*** Opening DATA FOR ANALYSIS ***

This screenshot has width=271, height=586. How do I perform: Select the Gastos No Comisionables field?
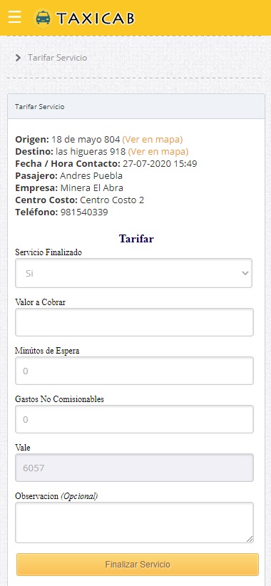(x=134, y=419)
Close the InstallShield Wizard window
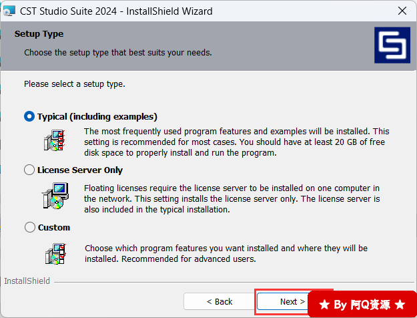 point(402,11)
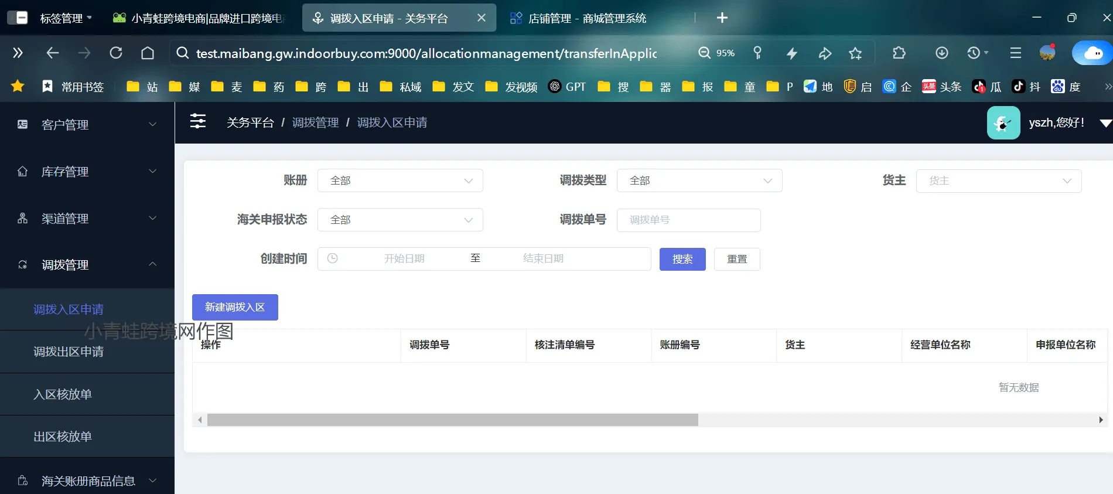The width and height of the screenshot is (1113, 494).
Task: Click the sidebar collapse toggle icon
Action: pos(198,121)
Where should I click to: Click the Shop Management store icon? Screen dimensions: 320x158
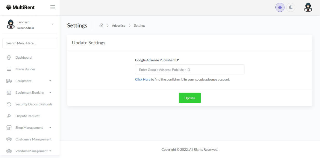[x=9, y=128]
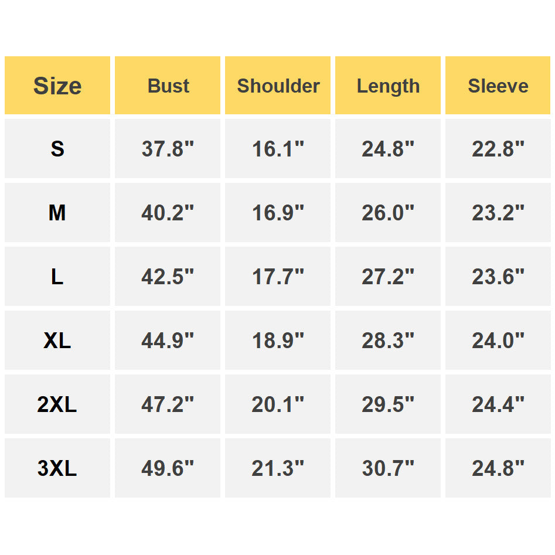Select the 2XL size label

57,404
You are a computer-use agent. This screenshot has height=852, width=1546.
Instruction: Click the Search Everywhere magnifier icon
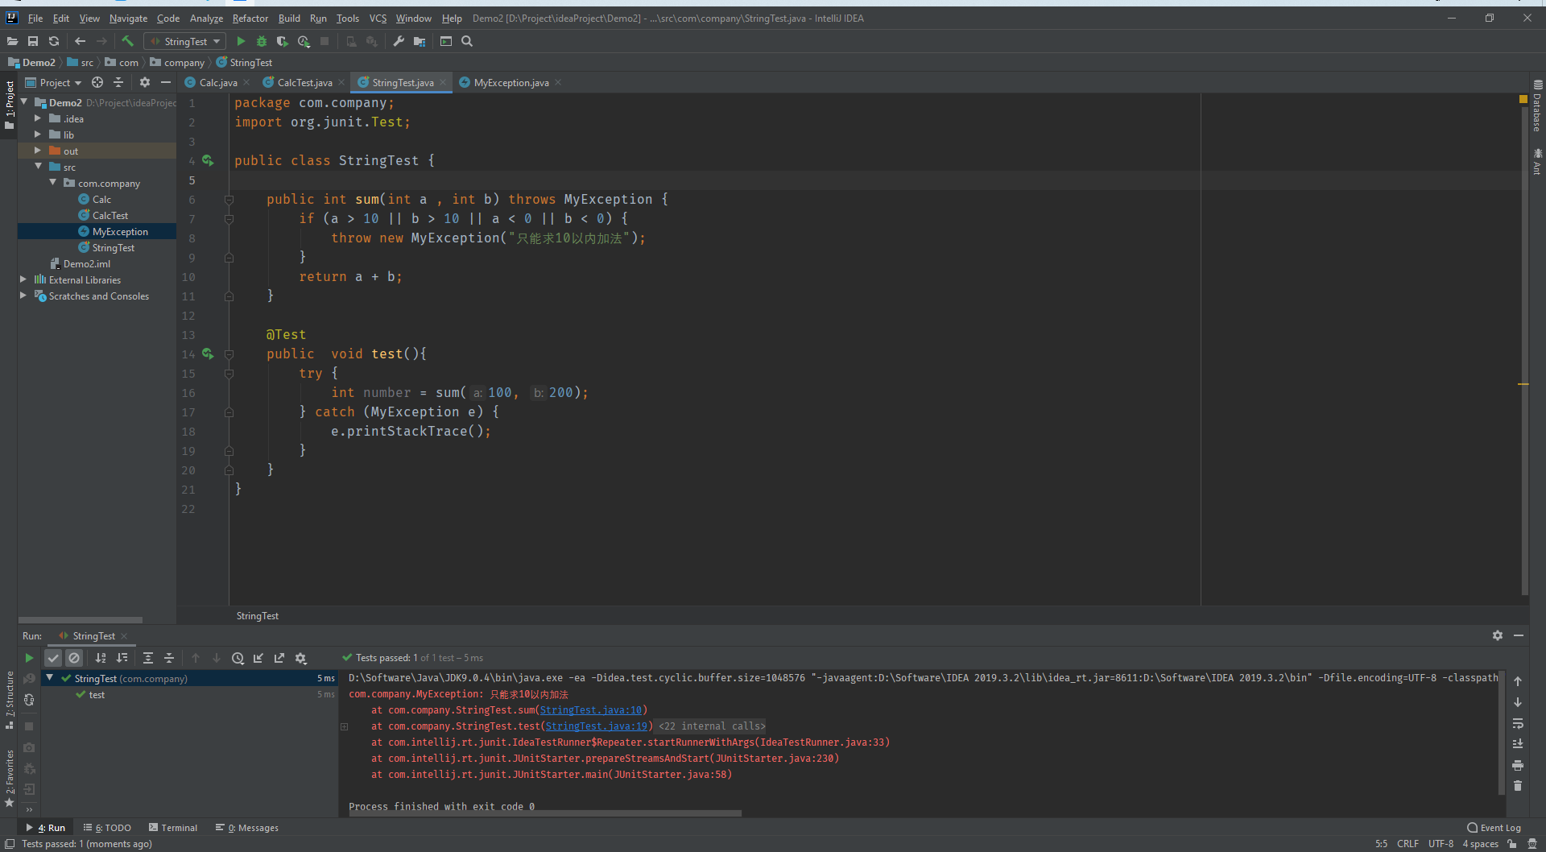(467, 41)
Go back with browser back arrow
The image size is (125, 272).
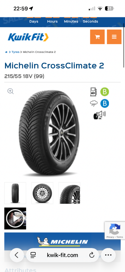click(17, 255)
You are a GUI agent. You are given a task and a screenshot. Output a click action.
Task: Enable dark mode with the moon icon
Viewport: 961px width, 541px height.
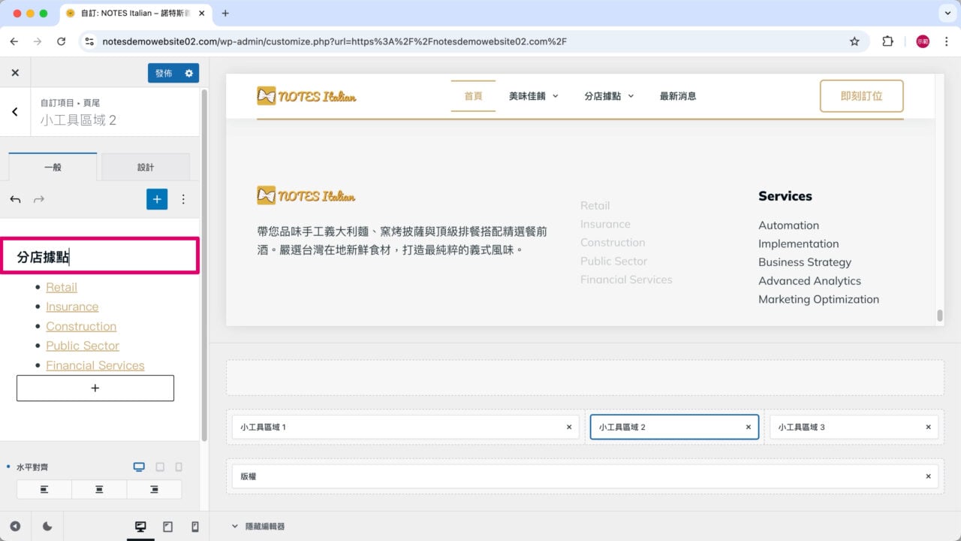pyautogui.click(x=47, y=526)
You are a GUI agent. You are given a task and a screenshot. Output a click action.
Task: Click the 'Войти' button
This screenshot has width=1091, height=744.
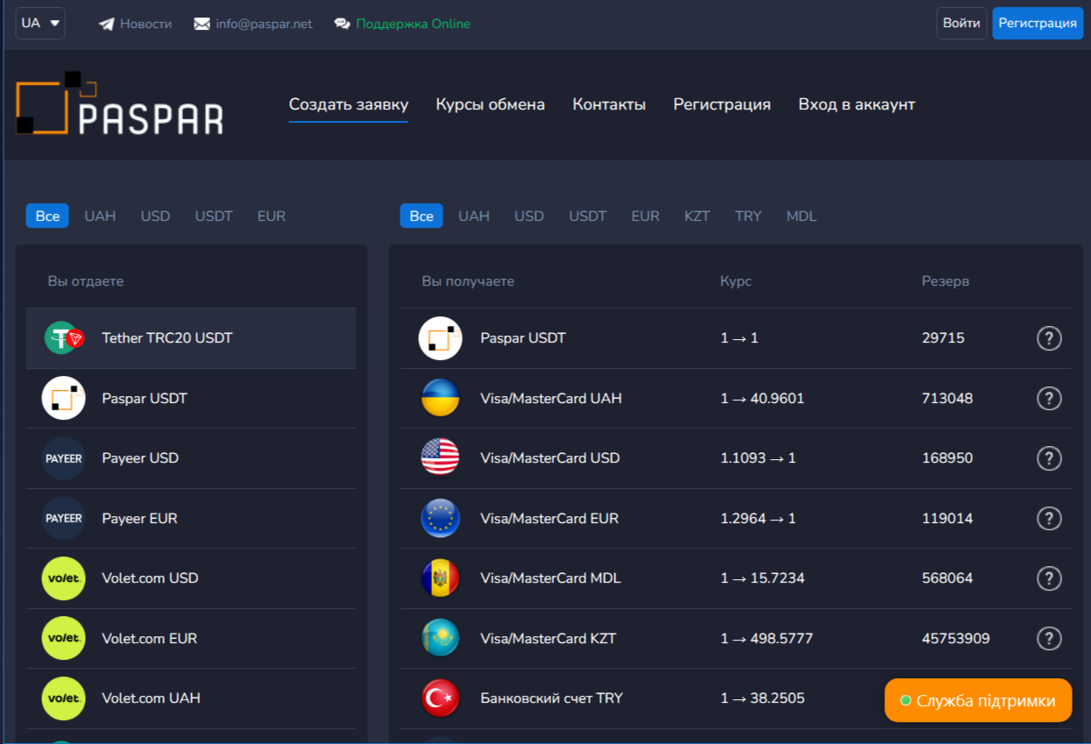[961, 24]
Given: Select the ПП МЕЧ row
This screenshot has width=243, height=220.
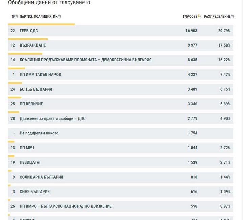Looking at the screenshot, I should pos(27,148).
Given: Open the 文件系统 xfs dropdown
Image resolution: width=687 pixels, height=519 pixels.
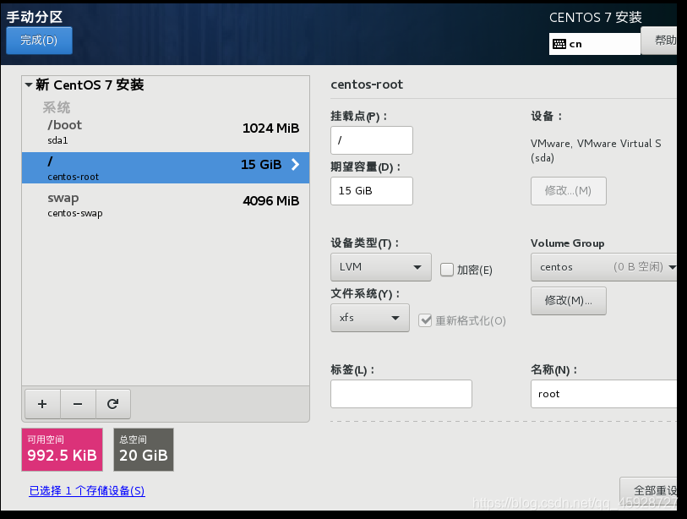Looking at the screenshot, I should [369, 318].
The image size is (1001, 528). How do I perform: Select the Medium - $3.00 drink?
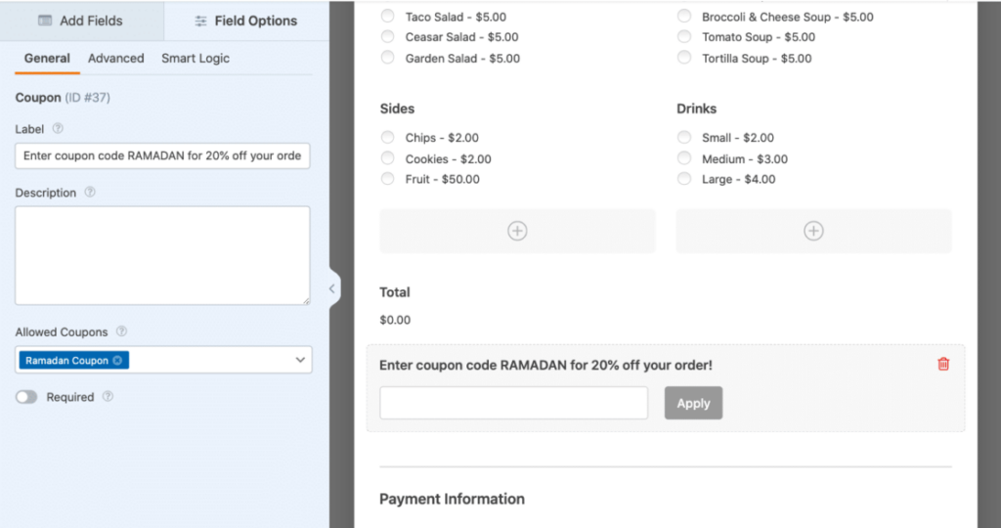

*** Closing DATA FOR ANALYSIS ***

— WHAT TO WORK ON —
Leave out the pictures, and write out all the remaining data above exactly.

— ANSWER TO THE EXERCISE —
This screenshot has width=271, height=586. How do I perform: Select the Gastos No Comisionables field?
(x=134, y=419)
Close the InstallShield Wizard window
 point(402,11)
The width and height of the screenshot is (1113, 494).
Task: Click the sidebar collapse toggle icon
Action: pos(198,121)
Where should I click to: Click the Shop Management store icon? Screen dimensions: 320x158
[x=9, y=128]
Select the 2XL size label

57,404
You are a computer-use agent. This screenshot has height=852, width=1546.
Instruction: Click the Search Everywhere magnifier icon
(467, 41)
Go back with browser back arrow
The image size is (125, 272).
click(17, 255)
You are a GUI agent. You are given a task and a screenshot. Output a click action.
Task: Enable dark mode with the moon icon
Viewport: 961px width, 541px height.
pyautogui.click(x=47, y=526)
You are a GUI agent. You are given a task and a screenshot. Output a click action.
Task: Click the 'Войти' button
This screenshot has width=1091, height=744.
[961, 24]
Given: Select the ПП МЕЧ row
This screenshot has width=243, height=220.
Looking at the screenshot, I should pos(27,148).
Given: Open the 文件系统 xfs dropdown
Image resolution: width=687 pixels, height=519 pixels.
Looking at the screenshot, I should [369, 318].
The image size is (1001, 528). How do I perform: Select the Medium - $3.00 drink?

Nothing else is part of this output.